A liberdade como expressão ética no pensamento político de Baruch de Espinosa

by Francisco on sexta-feira, 30 de setembro de 2005

Francisco Antônio de Andrade Filho

A ética no pensamento político de Baruch de Espinosa (1632-1677) foi produzida nas suas conhecidas obras clássicas intituladas: a Ética (1660) e o Tratado Teológico-Político (1670). Entre outros, esses textos constituem, segundo Hegel, o "ponto alto da filosofia moderna". Autor materialista, filósofo judeu-holandês, do século XVII, Espinosa influenciou a vida moderna, chega até hoje, e permanecerá enquanto a filosofia for praticada pelos homens e mulheres. Por ter valorizado o ser humano, defendido a liberdade humana, Espinosa é julgado, excomungado, expulso, execrado e maldito pelas instituições religiosas e políticas, católicas, protestantes e judaicas daquele tempo.

Recordemo-nos do seu conceito de liberdade como uma expressão ética no plano noético e dos atos. A tese central de Espinosa, nas supramencionadas obras, é a de que “ Deus ou Natureza “ (Deus sive Natura) "é causa livre de todas as coisas (...) nos concede um intelecto determinado e uma vontade indeterminada". Liberdade, aqui, não significa neutralidade face ao erro e ao mal, à falsidade e à falta de solidariedade.

Quando conhecemos “Deus sive Natura” e todas as verdades, somos livres, menos quando falam em nós as paixões, sobretudo a de mando sobre nossos semelhantes. Se atinamos com verdades claras e distintas, com laborioso trabalho do intelecto determinado - e não infinito como a vontade -, podemos ter alguma base para a nossa força livre sem imposição sobre os demais corpos e mentes.

Na fala espinoseana, afirma-se que, na própria essência divina, existe o alento para a nossa vida. Escreve ele: "basta-nos saber que somos livres e podemos sê-lo; sem oposição alguma que venha do querer divino, que, de outro lado, somos causa do mal" - neste sentido de que nenhum ato poderia ser chamado mau, salvo do ponto de vista de nossa liberdade.

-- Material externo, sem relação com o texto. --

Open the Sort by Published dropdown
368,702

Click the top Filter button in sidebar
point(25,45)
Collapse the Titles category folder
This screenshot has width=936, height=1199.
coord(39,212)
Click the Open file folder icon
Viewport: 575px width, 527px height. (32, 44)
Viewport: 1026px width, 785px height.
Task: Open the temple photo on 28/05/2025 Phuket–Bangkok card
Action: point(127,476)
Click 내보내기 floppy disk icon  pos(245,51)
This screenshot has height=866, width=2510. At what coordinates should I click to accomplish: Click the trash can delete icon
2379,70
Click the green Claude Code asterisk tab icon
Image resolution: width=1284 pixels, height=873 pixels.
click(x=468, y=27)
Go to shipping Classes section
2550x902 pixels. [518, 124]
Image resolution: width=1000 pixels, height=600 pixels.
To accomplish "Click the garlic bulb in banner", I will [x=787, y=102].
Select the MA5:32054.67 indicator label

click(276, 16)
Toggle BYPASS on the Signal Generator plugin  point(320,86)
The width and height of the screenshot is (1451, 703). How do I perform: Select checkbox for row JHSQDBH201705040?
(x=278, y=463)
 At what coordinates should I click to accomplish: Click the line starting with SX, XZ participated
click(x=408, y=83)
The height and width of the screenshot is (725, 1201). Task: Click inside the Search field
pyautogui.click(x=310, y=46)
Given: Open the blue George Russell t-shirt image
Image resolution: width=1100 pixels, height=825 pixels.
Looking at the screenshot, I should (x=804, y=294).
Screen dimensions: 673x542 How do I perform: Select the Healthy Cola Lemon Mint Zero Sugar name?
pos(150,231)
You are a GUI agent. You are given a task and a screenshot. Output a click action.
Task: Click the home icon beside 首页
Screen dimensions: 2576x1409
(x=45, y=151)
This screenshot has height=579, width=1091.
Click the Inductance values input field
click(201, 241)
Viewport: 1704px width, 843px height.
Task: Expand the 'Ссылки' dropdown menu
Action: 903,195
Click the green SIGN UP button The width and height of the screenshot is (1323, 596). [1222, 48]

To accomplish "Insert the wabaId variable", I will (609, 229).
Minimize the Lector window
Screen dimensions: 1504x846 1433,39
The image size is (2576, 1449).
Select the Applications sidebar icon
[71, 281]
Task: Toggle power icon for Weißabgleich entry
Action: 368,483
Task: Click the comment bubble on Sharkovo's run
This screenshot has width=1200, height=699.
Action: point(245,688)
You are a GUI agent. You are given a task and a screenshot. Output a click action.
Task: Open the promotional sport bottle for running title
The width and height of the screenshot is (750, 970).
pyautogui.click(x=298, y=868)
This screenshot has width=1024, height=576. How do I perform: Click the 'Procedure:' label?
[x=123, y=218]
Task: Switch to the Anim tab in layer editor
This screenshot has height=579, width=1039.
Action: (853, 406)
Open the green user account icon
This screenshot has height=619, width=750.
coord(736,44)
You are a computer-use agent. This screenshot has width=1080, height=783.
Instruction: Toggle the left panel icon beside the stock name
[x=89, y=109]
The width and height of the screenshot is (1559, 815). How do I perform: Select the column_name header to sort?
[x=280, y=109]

A Ética - esse hino à vida livre -, juntamente com o Tratado Teológico-Político e outras obras clássicas desse pensador, constituem-se fontes inesgotáveis para o filosofar nos espaços de livre expressão como o de agora. É o livre exercício do juízo crítico em questões religiosas e político-institucionais. Por causa delas e com elas, ter valorizado a tal ponto o ser humano, Espinosa encontrou na sua frente a mais fantástica campanha do silêncio, perseguição e censura, proveniente daquelas mesmas instituições religiosas e políticas, católicas e protestantes.
Ainda hoje, busca-se a fonte de argumento apologético desta ou daquela seita do espírito, religiosa ou laica, católica ou civil.

Com Espinosa na Academia de Heidebberg, e hoje, nas academias de ensino, pesquisa e extensão, pode-se tematizar exaustivamente o relacionamento entre autoridade, ação livre e pensamento facultado a todos. Existe, hoje, a violência simbólica do poder político. Pior ainda, em nome de uma política minoritária, quer de partidos, em todas as suas cores, quer de poderes legislativos, executivos e judiciários, procura expor os membros de um coletivo à conformação de suas palavras aos desejos de mando e de jugo de uns pelos outros. Infelizmente, nos dias de ontem contra Espinosa, e de hoje, contra outros pensadores críticos e inovadores, aqueles poderes podres encobrem o domínio das mentes e corpos finitos, no dito do filósofo, "transformam homens racionais em animais ou em autômatos", interessados em troca de favores pessoais. É o massacre da liberdade humana em troca de prestígio material e de poder na administração pública e privada de alguns setores privilegiados. E tudo isso "em nome de Deus".

* Francisco Antônio de Andrade Filho. Doutor em Lógica e Filosofia Política/IFCH/UNICAMP/CAMPINAS/SP, 1994. É professor de Filosofia na Faculdade Maurício de Nassau e Membro do Comitê de Ética no Hospital Oswaldo Cruz/Recife.